Founders of Small World Intiative
Jo created the Small World Initiative (SWI) in 2012 with the goal of strengthening STEM education, addressing the antibiotic crisis, and sharing her passion for soil microbes. Her research focuses on studying the diversity of microbes in soil as well as microbial communities and interactions in soil and insect gut. She was one of the pioneers of metagenomics, a functional approach to studying the genetic diversity of unculturable bacteria in environmental samples. In addition, she is known internationally for her efforts to improve science education and participation of women and minorities in science. In 2012, she introduced the concept of SWI through an undergraduate course titled "From Microbes to Molecules." Her vision transformed the six-student introductory biology course into the international collaboration the program has become today.
Jo is currently the Associate Director for Science at the White House Office of Science and Technology Policy, appointed by President Obama and confirmed by the Senate in June of 2014. Prior to joining OSTP, she was a Howard Hughes Medical Institute Professor and Frederick Phineas Rose Professor in the Department of Molecular, Cellular, and Developmental Biology at Yale University. She received her Ph.D. in Molecular Biology from the University of Wisconsin-Madison in 1984, and she served on the faculty at the University of Wisconsin-Madison from 1985 until moving to Yale in 2010. Jo's leadership has led to her appointment as the first President of the Rosalind Franklin Society; her appointment as President of the American Society for Microbiology in 2013; her service on the National Academies' panel that wrote the 2006 report, "Beyond Bias and Barriers: Fulfilling the Potential of Women in Academic Science and Engineering;" her role as co-chair of the PCAST working group that developed the 2012 report, “Engage to Excel,” which contained recommendations to the President to strengthen STEM education to meet the workforce needs of the next decade in the United States; and her selection by President Obama to receive the Presidential Award for Excellence in Science, Mathematics, and Engineering Mentoring.

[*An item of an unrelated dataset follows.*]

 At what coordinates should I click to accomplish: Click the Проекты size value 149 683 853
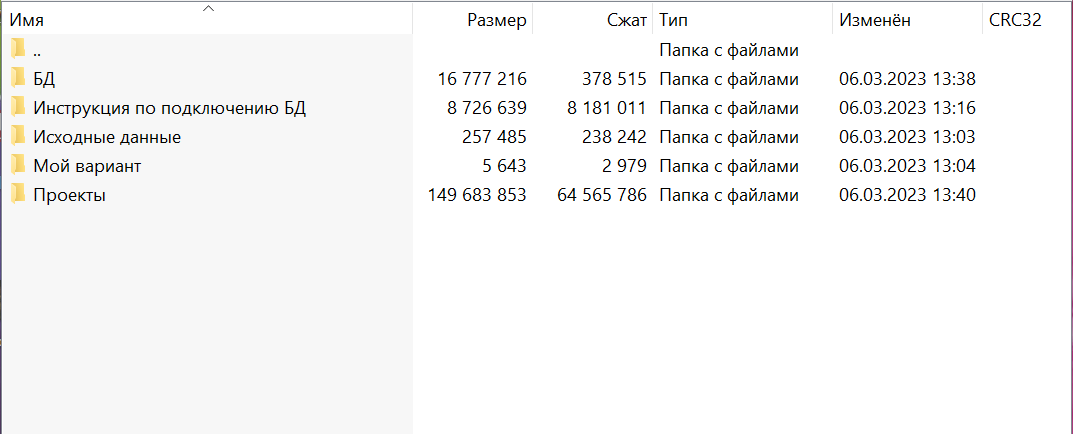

Tiffany, a former Postdoctoral Associate in the Handelsman lab, took on the task of turning SWI into a reality. In 2012, she helped integrate the antibiotic discovery project into an introductory-biology course at Yale and ushered its expansion nationally and internationally as the SWI, making Jo Handelsman's vision accessible to a wider audience. Tiffany managed the SWI from its launch to the summer of 2014, training the first two cohorts of partner instructors and laying a foundation for the next generation of SWI leaders, educators, and students. Prior to Yale, she received her PhD from the Department of Microbiology and Immunology at the University of Michigan, where she studied Yersinia pestis virulence factors. Tiffany's enthusiasm for active and inclusive teaching, student-driven research, and community-building have become infused in the mission and culture of SWI.
Simon Hernandez is a Postgraduate Associate in the Department of Molecular, Cellular and Developmental Biology at Yale University. Simon joined the Handelsman Lab as an undergraduate researcher studying the production of secondary metabolites and antibiotic discovery from soil bacteria. After receiving his BS in Biology from Dickinson College, Simon returned to Yale to help launch the Small World Initiative and deepen his research experience. His current role in SWI involves curating materials, managing websites and communications, and working as Teaching Fellow for the intro-biology course “Microbes to Molecules.” His independent research focuses on the biosynthesis of Lysobacter antimicrobial compounds. Simon was born and raised in Dominican Republic and enjoys traveling, running, and cooking. He starts medical school in August 2015.